Antaeotricha congelata

Scientific classification
- Domain: Eukaryota
- Kingdom: Animalia
- Phylum: Arthropoda
- Class: Insecta
- Order: Lepidoptera
- Family: Depressariidae
- Genus: Antaeotricha
- Species: A. congelata
- Binomial name: Antaeotricha congelata Meyrick, 1926

= Antaeotricha congelata =

- Authority: Meyrick, 1926

Species of moth

Antaeotricha congelata is a moth of the family Depressariidae. It is found in Peru.

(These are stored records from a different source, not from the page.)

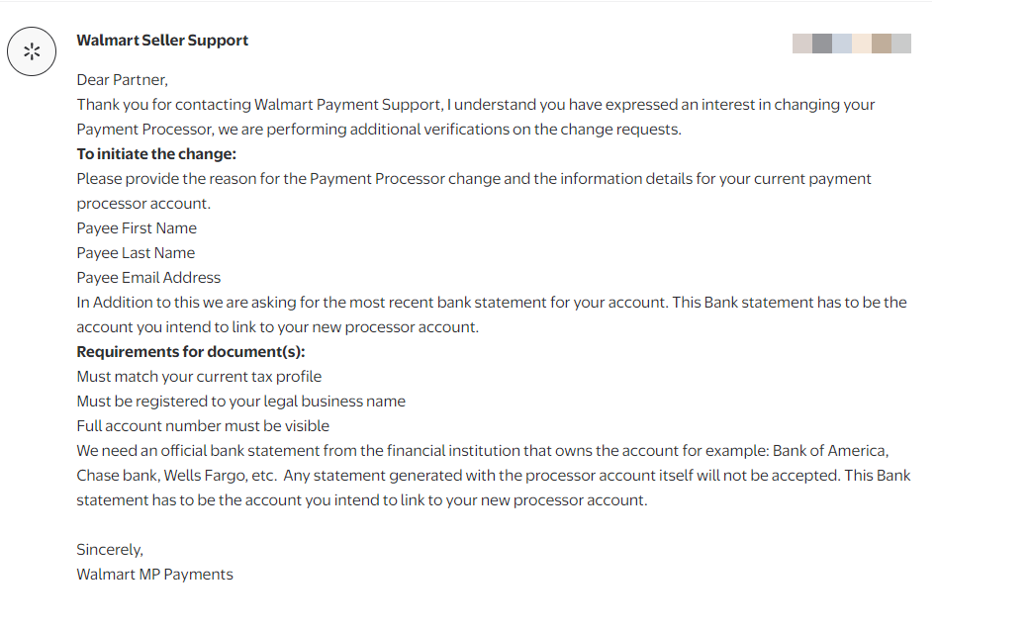Click 'Must be registered to your legal business name'
The image size is (1031, 628).
240,402
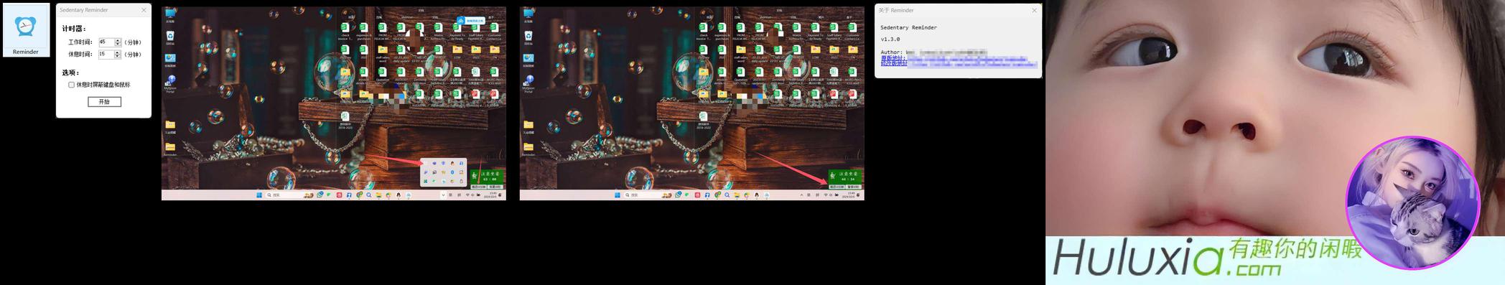The width and height of the screenshot is (1505, 285).
Task: Decrease 工作时间 with the down stepper arrow
Action: point(118,45)
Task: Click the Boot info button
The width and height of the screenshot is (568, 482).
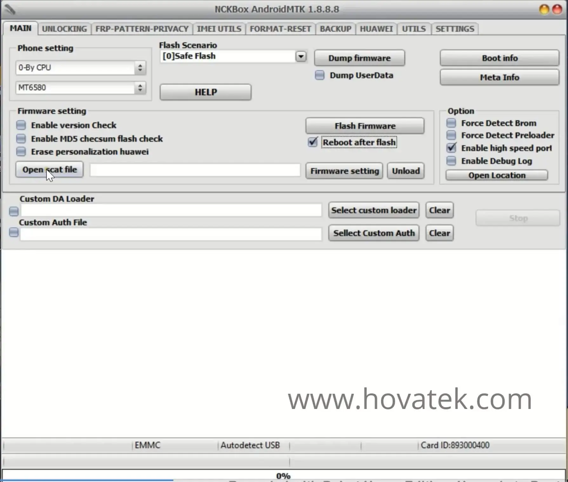Action: coord(499,58)
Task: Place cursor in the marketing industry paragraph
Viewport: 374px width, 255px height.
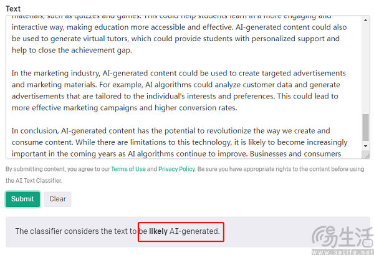Action: click(175, 85)
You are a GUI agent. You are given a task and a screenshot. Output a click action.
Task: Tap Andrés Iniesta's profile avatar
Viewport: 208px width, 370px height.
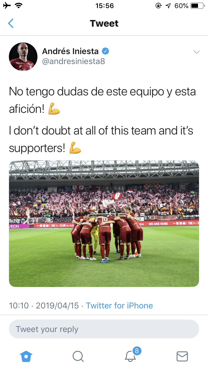click(23, 57)
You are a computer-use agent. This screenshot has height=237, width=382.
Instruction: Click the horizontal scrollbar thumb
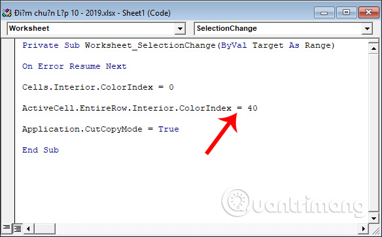tap(45, 228)
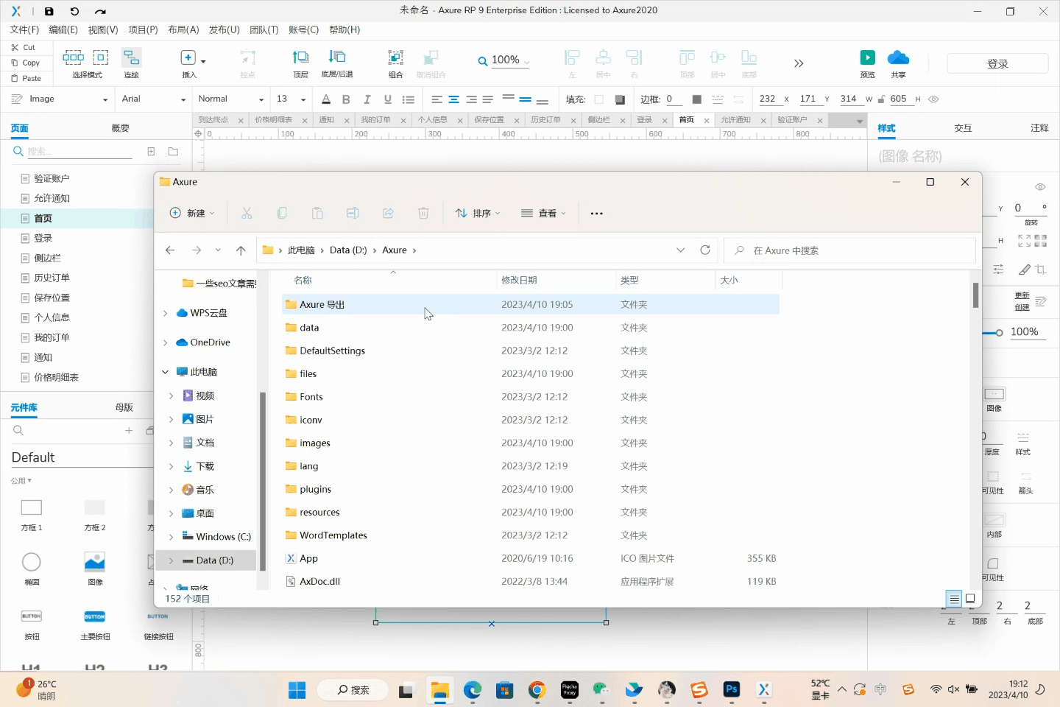Select the Connect (连接) tool
The width and height of the screenshot is (1060, 707).
pos(131,58)
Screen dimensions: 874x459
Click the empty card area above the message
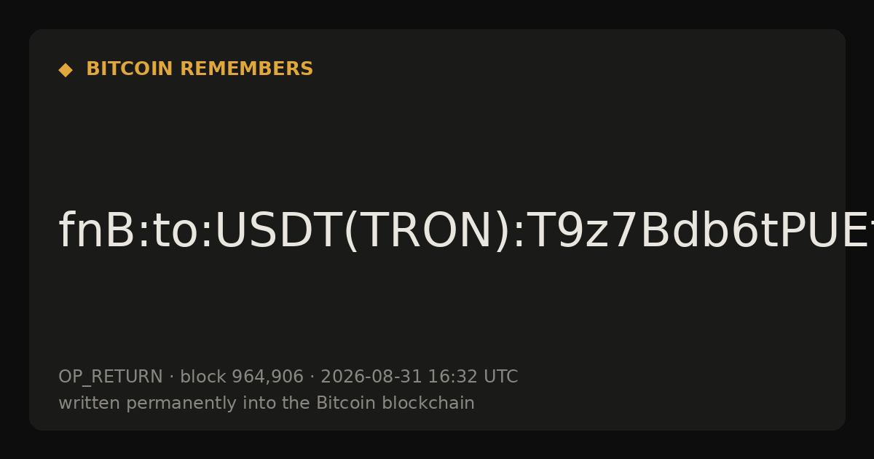pyautogui.click(x=437, y=138)
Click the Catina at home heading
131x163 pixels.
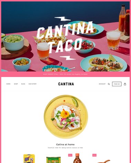[x=66, y=144]
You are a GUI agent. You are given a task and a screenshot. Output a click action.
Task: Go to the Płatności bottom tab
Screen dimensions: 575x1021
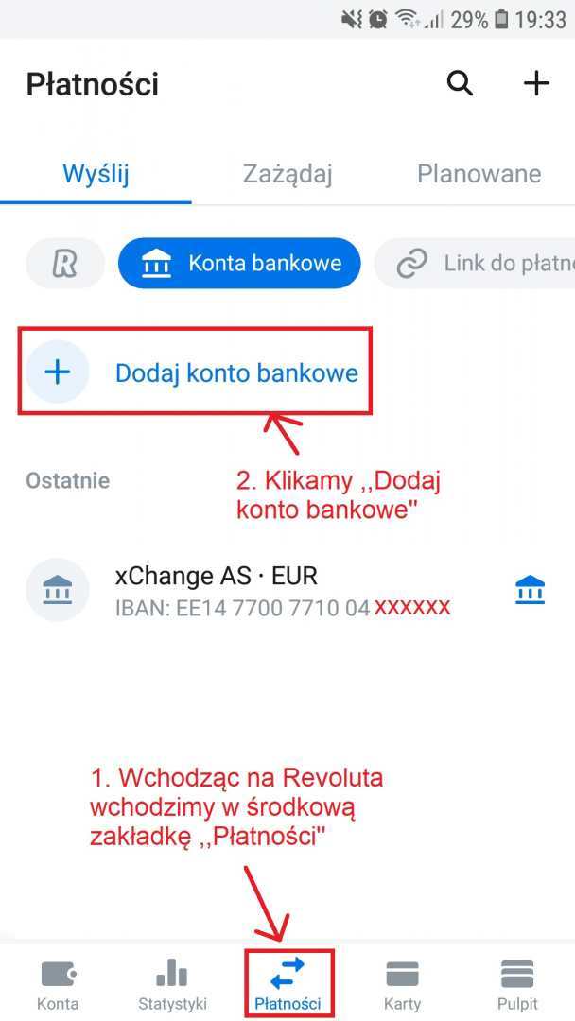[x=288, y=984]
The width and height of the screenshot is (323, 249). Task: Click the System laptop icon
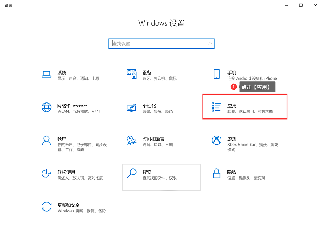(x=46, y=75)
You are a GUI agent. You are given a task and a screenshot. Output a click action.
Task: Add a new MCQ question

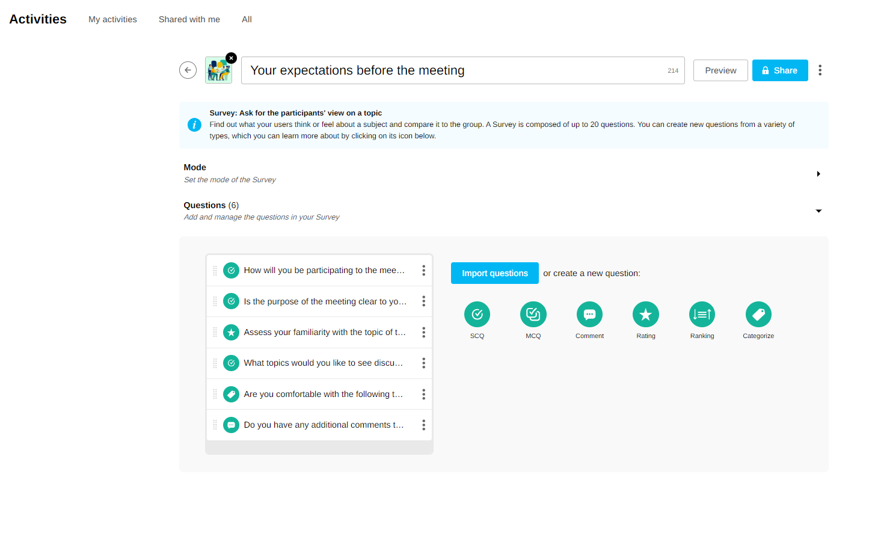[533, 315]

The wingspan is about 24 mm. The forewings are white with the dorsal third irregularly fuscous, attenuated towards the tornus. There is a fuscous mark above this at the base. The stigma is fuscous, the first discal elongate, the plical also elongate, near and obliquely beyond this. There are also fuscous marks beneath the costal edge about one-fourth and beyond the middle, from the second an oblique series of three cloudy dots. From beneath the costa at four-fifths, a slightly curved series of cloudy fuscous dots runs to the tornus, indented and enlarged above the middle. There is a marginal series of black dots around the apex and termen. The hindwings are light grey, with the apex white and the costa expanded on the basal half, with a fringe of long projecting grey hairscales becoming white at the tips, a whitish-ochreous subcostal hairpencil from the base to beyond the middle.